When I bought my trailer about seven years ago I spotted some rust on the forward outrigger in the "driver's side" wheel well. It was a rusted through spot near the outter edge and towards the bottom of the outrigger, about 1/4" high and 1-1/2" long. I was new to Airstreams but knew something should be done so I sanded and treated the metal with a rust stopping chemical. I then stuck a small piece of aluminum flashing over the hole with some roofing cement.

Last weekend I was doing the annual repacking of the bearings and adjustment of the brakes. I noticed on that same outriiger that there is more rust-through.
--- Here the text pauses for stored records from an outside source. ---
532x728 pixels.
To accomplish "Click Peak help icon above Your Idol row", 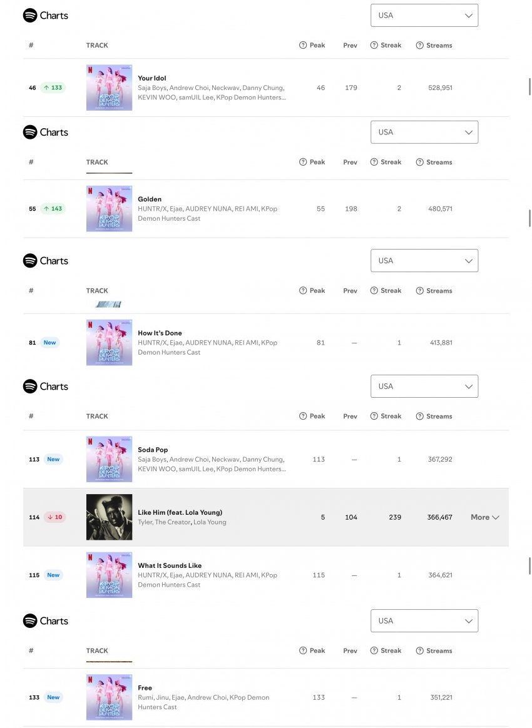I will pos(303,45).
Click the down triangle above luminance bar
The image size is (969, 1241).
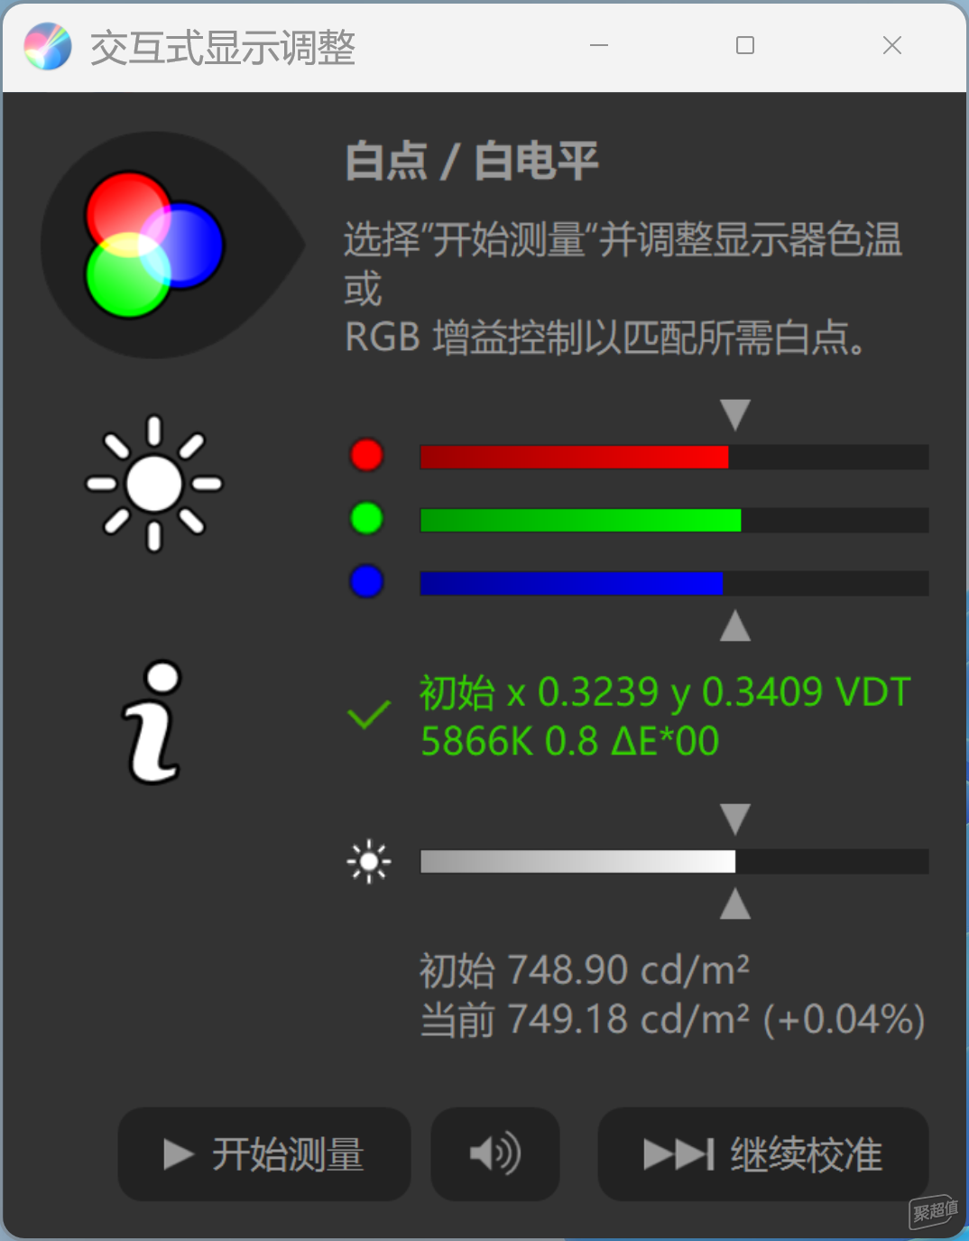coord(735,820)
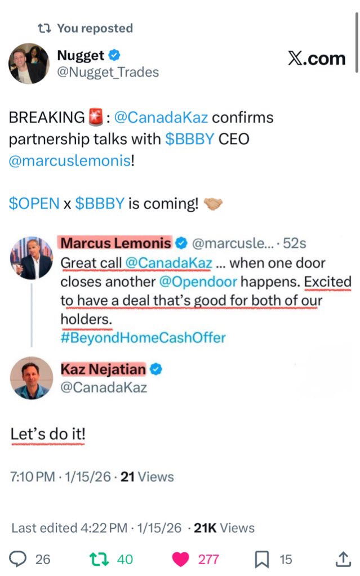Open the @Opendoor mention in quoted tweet
The width and height of the screenshot is (360, 576).
(198, 282)
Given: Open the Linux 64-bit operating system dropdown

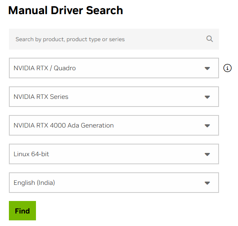Looking at the screenshot, I should [x=114, y=154].
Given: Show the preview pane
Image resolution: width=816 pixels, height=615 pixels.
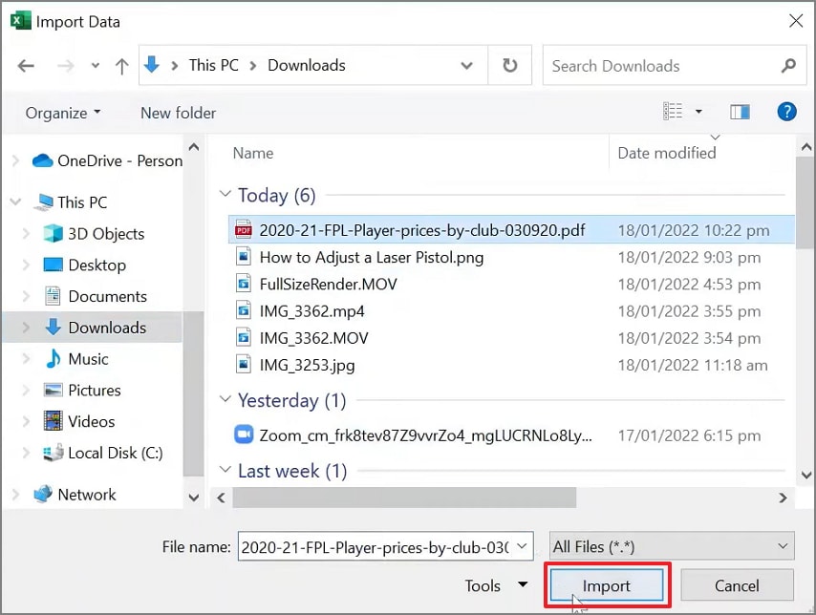Looking at the screenshot, I should [740, 112].
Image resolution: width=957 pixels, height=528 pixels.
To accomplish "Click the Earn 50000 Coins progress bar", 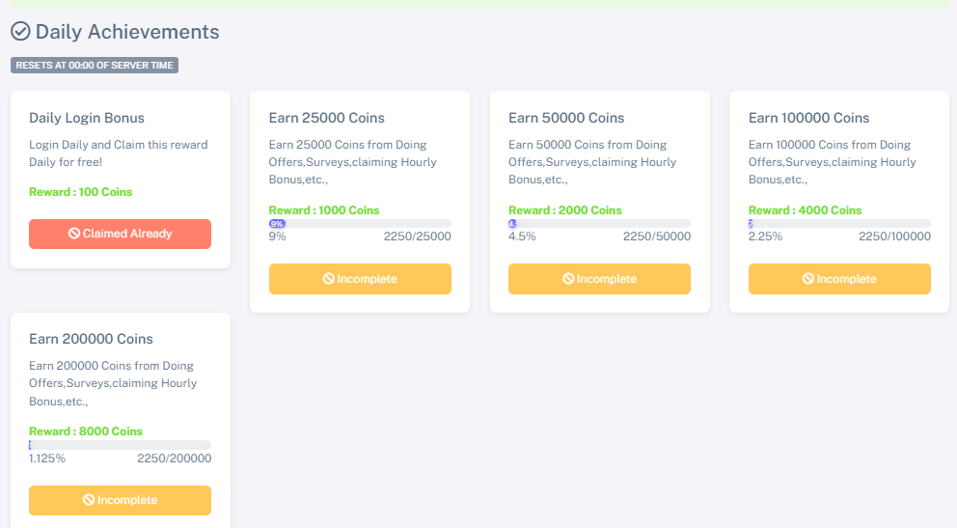I will [x=599, y=224].
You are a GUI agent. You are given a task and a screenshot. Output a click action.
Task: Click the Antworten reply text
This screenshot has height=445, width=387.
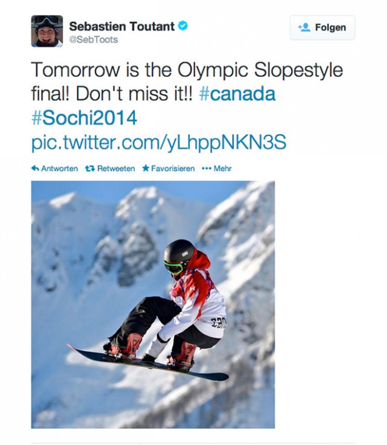point(59,169)
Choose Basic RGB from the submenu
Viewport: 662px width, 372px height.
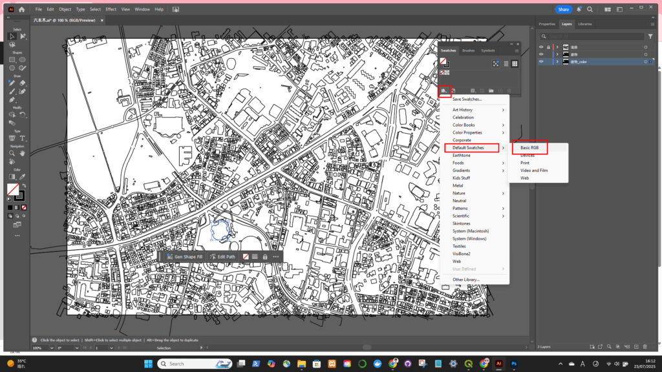point(529,148)
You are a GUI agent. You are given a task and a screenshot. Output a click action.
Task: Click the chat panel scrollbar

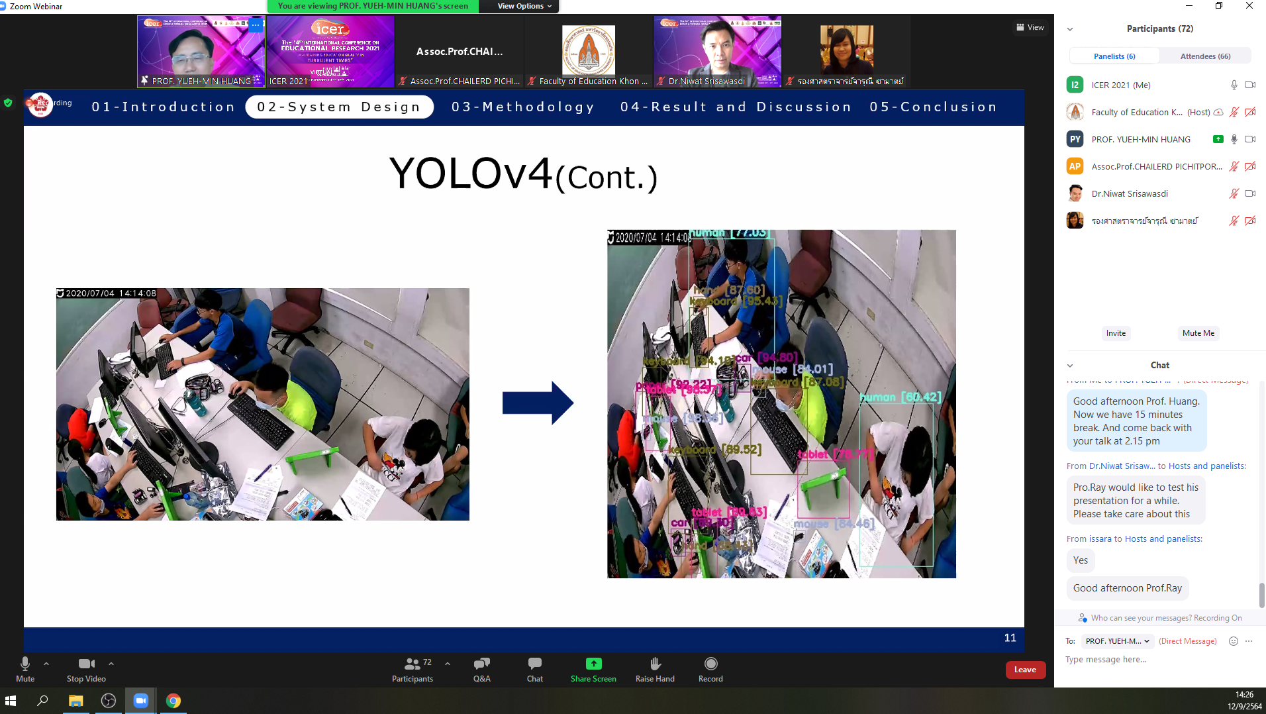(1261, 594)
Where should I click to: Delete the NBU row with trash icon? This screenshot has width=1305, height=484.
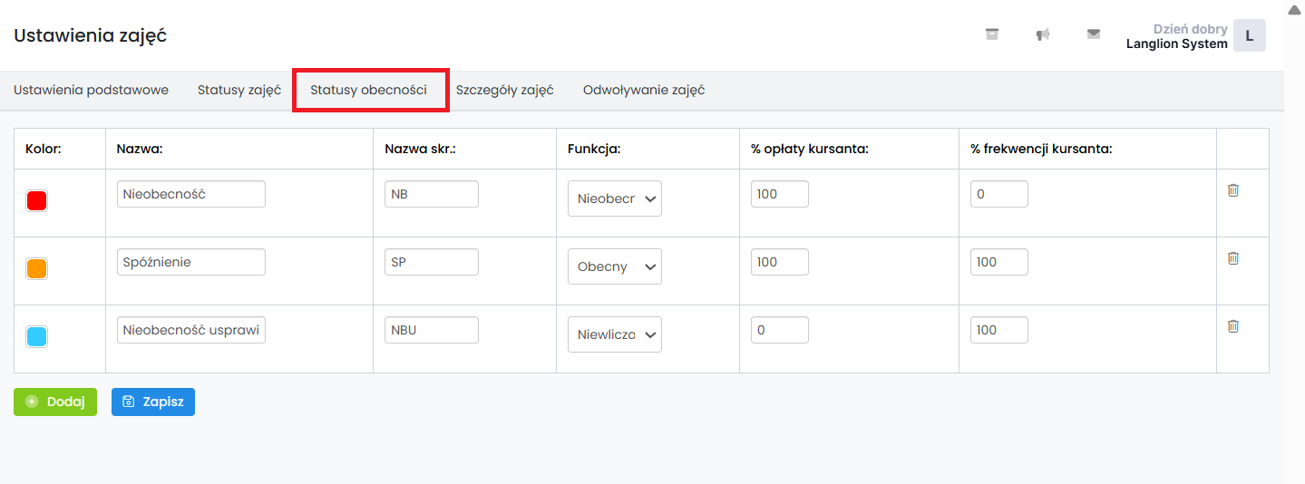[1232, 326]
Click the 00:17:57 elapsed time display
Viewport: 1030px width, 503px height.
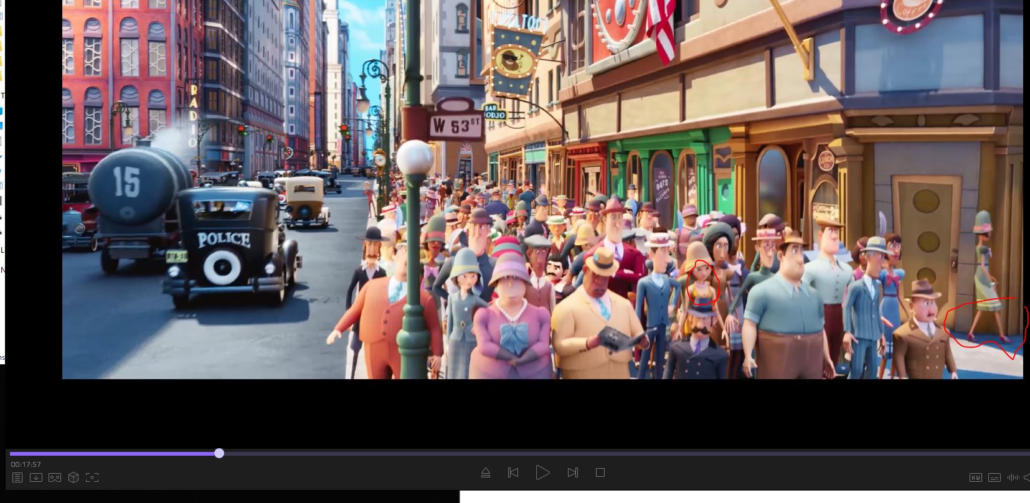[26, 464]
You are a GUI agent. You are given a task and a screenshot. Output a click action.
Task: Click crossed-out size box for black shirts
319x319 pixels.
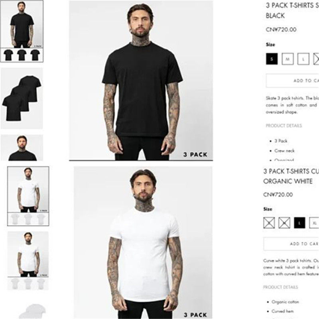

This would be in roughly the same location but between the old patch and the main frame rail.

After cleaning it up with a wire brush I've found that the outrigger still looks nice and solid, not rusted paper thin, however the back side is not accessible without removing some banana wrap.

I'd just assume patch the new hole same as the old one, but think it would be smart to remove the banana wrap and treat the backside with rust preventer first.

Just wondered if anyone has seen this before and what their repair was. I could probably get someone to weld a small steel plate over the holes if that would be helpful. Removing the banana wrap will be no easy task as the bottom edge of the fridge vent frame is riveted to it.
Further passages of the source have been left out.